## Job
Rewrite the entries below, replacing "speech bubble" with "chat bubble" wherever it occurs and leaving everything else unchanged.

== The records ==

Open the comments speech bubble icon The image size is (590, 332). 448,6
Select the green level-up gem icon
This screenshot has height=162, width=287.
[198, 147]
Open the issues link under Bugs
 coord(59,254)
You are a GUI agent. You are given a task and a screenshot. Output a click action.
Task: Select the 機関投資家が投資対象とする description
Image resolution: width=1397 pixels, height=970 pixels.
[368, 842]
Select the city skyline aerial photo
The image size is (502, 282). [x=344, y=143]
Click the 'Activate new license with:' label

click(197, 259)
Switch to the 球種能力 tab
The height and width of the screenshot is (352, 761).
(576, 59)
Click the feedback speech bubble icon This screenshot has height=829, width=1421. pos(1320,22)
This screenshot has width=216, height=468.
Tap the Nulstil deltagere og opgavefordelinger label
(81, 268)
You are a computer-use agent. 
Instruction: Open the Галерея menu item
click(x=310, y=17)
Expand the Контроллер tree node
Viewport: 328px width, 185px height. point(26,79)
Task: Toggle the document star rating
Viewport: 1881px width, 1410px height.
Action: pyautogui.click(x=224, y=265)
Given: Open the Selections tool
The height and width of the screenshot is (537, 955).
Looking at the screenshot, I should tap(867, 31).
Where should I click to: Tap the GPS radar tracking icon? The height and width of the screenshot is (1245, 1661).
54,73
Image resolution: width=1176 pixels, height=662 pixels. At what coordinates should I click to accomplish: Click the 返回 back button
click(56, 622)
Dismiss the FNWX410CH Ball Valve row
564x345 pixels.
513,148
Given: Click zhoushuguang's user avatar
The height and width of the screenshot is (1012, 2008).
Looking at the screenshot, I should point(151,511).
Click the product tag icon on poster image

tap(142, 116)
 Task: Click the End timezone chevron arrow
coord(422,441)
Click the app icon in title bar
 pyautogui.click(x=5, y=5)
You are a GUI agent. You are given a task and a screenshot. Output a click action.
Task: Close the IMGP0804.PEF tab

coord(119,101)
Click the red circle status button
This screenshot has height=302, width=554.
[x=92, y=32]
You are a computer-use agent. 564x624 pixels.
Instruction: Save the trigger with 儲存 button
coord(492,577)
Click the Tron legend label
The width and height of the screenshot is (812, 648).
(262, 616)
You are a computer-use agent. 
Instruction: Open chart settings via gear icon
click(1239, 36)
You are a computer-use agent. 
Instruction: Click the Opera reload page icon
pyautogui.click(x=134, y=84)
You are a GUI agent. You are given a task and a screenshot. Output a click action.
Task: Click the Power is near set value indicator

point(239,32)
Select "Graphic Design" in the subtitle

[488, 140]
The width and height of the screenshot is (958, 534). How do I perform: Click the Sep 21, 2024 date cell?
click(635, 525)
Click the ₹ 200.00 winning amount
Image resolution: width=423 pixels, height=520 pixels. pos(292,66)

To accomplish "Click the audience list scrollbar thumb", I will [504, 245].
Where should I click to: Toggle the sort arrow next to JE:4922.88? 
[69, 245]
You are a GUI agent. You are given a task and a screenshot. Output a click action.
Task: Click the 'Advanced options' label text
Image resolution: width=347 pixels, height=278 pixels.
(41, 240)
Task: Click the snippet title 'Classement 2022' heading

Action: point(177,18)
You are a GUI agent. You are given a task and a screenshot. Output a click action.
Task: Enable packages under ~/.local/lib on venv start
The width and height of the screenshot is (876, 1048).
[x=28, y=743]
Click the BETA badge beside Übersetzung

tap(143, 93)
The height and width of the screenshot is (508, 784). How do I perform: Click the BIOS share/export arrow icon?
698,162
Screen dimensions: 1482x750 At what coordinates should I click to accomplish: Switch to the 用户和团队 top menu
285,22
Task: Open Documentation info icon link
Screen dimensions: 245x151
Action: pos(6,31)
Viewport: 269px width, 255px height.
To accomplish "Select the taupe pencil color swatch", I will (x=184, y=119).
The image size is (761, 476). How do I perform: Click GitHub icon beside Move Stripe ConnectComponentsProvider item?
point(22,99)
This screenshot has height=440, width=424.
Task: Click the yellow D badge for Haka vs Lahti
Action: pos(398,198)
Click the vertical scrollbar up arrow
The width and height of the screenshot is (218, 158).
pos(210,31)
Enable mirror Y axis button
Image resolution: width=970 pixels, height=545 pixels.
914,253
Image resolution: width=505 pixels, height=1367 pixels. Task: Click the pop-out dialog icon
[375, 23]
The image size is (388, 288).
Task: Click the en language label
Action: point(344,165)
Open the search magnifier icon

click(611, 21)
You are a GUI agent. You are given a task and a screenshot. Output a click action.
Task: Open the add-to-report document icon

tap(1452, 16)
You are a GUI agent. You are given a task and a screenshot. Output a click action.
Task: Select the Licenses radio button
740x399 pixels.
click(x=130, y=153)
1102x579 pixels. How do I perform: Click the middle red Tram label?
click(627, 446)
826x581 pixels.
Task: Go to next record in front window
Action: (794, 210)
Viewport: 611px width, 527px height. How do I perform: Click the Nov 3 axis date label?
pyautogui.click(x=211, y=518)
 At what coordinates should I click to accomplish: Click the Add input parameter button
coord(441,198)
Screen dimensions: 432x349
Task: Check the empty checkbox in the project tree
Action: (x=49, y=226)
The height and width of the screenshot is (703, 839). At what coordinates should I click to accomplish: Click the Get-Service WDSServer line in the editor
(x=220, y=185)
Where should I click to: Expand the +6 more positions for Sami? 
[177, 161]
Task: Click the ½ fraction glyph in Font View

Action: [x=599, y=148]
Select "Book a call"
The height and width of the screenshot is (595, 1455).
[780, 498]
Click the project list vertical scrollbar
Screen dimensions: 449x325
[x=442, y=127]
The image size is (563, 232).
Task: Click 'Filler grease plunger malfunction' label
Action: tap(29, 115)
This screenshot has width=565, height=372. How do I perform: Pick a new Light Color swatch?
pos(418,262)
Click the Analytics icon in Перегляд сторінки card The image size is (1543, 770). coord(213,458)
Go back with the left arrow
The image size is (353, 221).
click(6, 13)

===

## Completed task
Open the comments chat bubble icon The image size is (590, 332). 448,6
Select the green level-up gem icon
This screenshot has height=162, width=287.
[198, 147]
Open the issues link under Bugs
 coord(59,254)
You are a GUI agent. You are given a task and a screenshot. Output a click action.
Task: Select the 機関投資家が投資対象とする description
Image resolution: width=1397 pixels, height=970 pixels.
[368, 842]
Select the city skyline aerial photo
The image size is (502, 282). [x=344, y=143]
Click the 'Activate new license with:' label

click(197, 259)
Switch to the 球種能力 tab
The height and width of the screenshot is (352, 761).
(576, 59)
Click the feedback chat bubble icon This screenshot has height=829, width=1421. pos(1320,22)
This screenshot has width=216, height=468.
Tap the Nulstil deltagere og opgavefordelinger label
(81, 268)
You are a computer-use agent. 
Instruction: Open the Галерея menu item
click(x=310, y=17)
Expand the Контроллер tree node
Viewport: 328px width, 185px height. point(26,79)
Task: Toggle the document star rating
Viewport: 1881px width, 1410px height.
Action: pyautogui.click(x=224, y=265)
Given: Open the Selections tool
The height and width of the screenshot is (537, 955).
Looking at the screenshot, I should tap(867, 31).
Where should I click to: Tap the GPS radar tracking icon? The height and width of the screenshot is (1245, 1661).
54,73
Image resolution: width=1176 pixels, height=662 pixels. At what coordinates should I click to accomplish: Click the 返回 back button
click(56, 622)
Dismiss the FNWX410CH Ball Valve row
564x345 pixels.
513,148
Given: Click zhoushuguang's user avatar
The height and width of the screenshot is (1012, 2008).
Looking at the screenshot, I should point(151,511).
Click the product tag icon on poster image

tap(142, 116)
 Task: Click the End timezone chevron arrow
coord(422,441)
Click the app icon in title bar
 pyautogui.click(x=5, y=5)
You are a GUI agent. You are given a task and a screenshot. Output a click action.
Task: Close the IMGP0804.PEF tab

coord(119,101)
Click the red circle status button
This screenshot has height=302, width=554.
[x=92, y=32]
You are a computer-use agent. 564x624 pixels.
Instruction: Save the trigger with 儲存 button
coord(492,577)
Click the Tron legend label
The width and height of the screenshot is (812, 648).
(262, 616)
You are a computer-use agent. 
Instruction: Open chart settings via gear icon
click(1239, 36)
You are a computer-use agent. 
Instruction: Click the Opera reload page icon
pyautogui.click(x=134, y=84)
You are a GUI agent. You are given a task and a screenshot. Output a click action.
Task: Click the Power is near set value indicator

point(239,32)
Select "Graphic Design" in the subtitle

[488, 140]
The width and height of the screenshot is (958, 534). How do I perform: Click the Sep 21, 2024 date cell?
click(635, 525)
Click the ₹ 200.00 winning amount
Image resolution: width=423 pixels, height=520 pixels. pos(292,66)

To accomplish "Click the audience list scrollbar thumb", I will [504, 245].
Where should I click to: Toggle the sort arrow next to JE:4922.88? 
[69, 245]
You are a GUI agent. You are given a task and a screenshot. Output a click action.
Task: Click the 'Advanced options' label text
Image resolution: width=347 pixels, height=278 pixels.
(41, 240)
Task: Click the snippet title 'Classement 2022' heading

Action: point(177,18)
You are a GUI agent. You are given a task and a screenshot. Output a click action.
Task: Enable packages under ~/.local/lib on venv start
The width and height of the screenshot is (876, 1048).
[x=28, y=743]
Click the BETA badge beside Übersetzung

tap(143, 93)
The height and width of the screenshot is (508, 784). How do I perform: Click the BIOS share/export arrow icon?
698,162
Screen dimensions: 1482x750 At what coordinates should I click to accomplish: Switch to the 用户和团队 top menu
285,22
Task: Open Documentation info icon link
Screen dimensions: 245x151
Action: pos(6,31)
Viewport: 269px width, 255px height.
To accomplish "Select the taupe pencil color swatch", I will (x=184, y=119).
The image size is (761, 476). How do I perform: Click GitHub icon beside Move Stripe ConnectComponentsProvider item?
point(22,99)
This screenshot has height=440, width=424.
Task: Click the yellow D badge for Haka vs Lahti
Action: pos(398,198)
Click the vertical scrollbar up arrow
The width and height of the screenshot is (218, 158).
pos(210,31)
Enable mirror Y axis button
Image resolution: width=970 pixels, height=545 pixels.
914,253
Image resolution: width=505 pixels, height=1367 pixels. Task: Click the pop-out dialog icon
[375, 23]
The image size is (388, 288).
Task: Click the en language label
Action: point(344,165)
Open the search magnifier icon

click(611, 21)
You are a GUI agent. You are given a task and a screenshot. Output a click action.
Task: Open the add-to-report document icon

tap(1452, 16)
You are a GUI agent. You are given a task and a screenshot. Output a click action.
Task: Select the Licenses radio button
740x399 pixels.
click(x=130, y=153)
1102x579 pixels. How do I perform: Click the middle red Tram label?
click(627, 446)
826x581 pixels.
Task: Go to next record in front window
Action: (794, 210)
Viewport: 611px width, 527px height. How do I perform: Click the Nov 3 axis date label?
pyautogui.click(x=211, y=518)
 At what coordinates should I click to accomplish: Click the Add input parameter button
coord(441,198)
Screen dimensions: 432x349
Task: Check the empty checkbox in the project tree
Action: (x=49, y=226)
The height and width of the screenshot is (703, 839). At what coordinates should I click to accomplish: Click the Get-Service WDSServer line in the editor
(x=220, y=185)
Where should I click to: Expand the +6 more positions for Sami? 
[177, 161]
Task: Click the ½ fraction glyph in Font View

Action: [x=599, y=148]
Select "Book a call"
The height and width of the screenshot is (595, 1455).
[780, 498]
Click the project list vertical scrollbar
Screen dimensions: 449x325
[x=442, y=127]
The image size is (563, 232).
Task: Click 'Filler grease plunger malfunction' label
Action: tap(29, 115)
This screenshot has width=565, height=372. How do I perform: Pick a new Light Color swatch?
pos(418,262)
Click the Analytics icon in Перегляд сторінки card The image size is (1543, 770). coord(213,458)
Go back with the left arrow
The image size is (353, 221).
click(6, 13)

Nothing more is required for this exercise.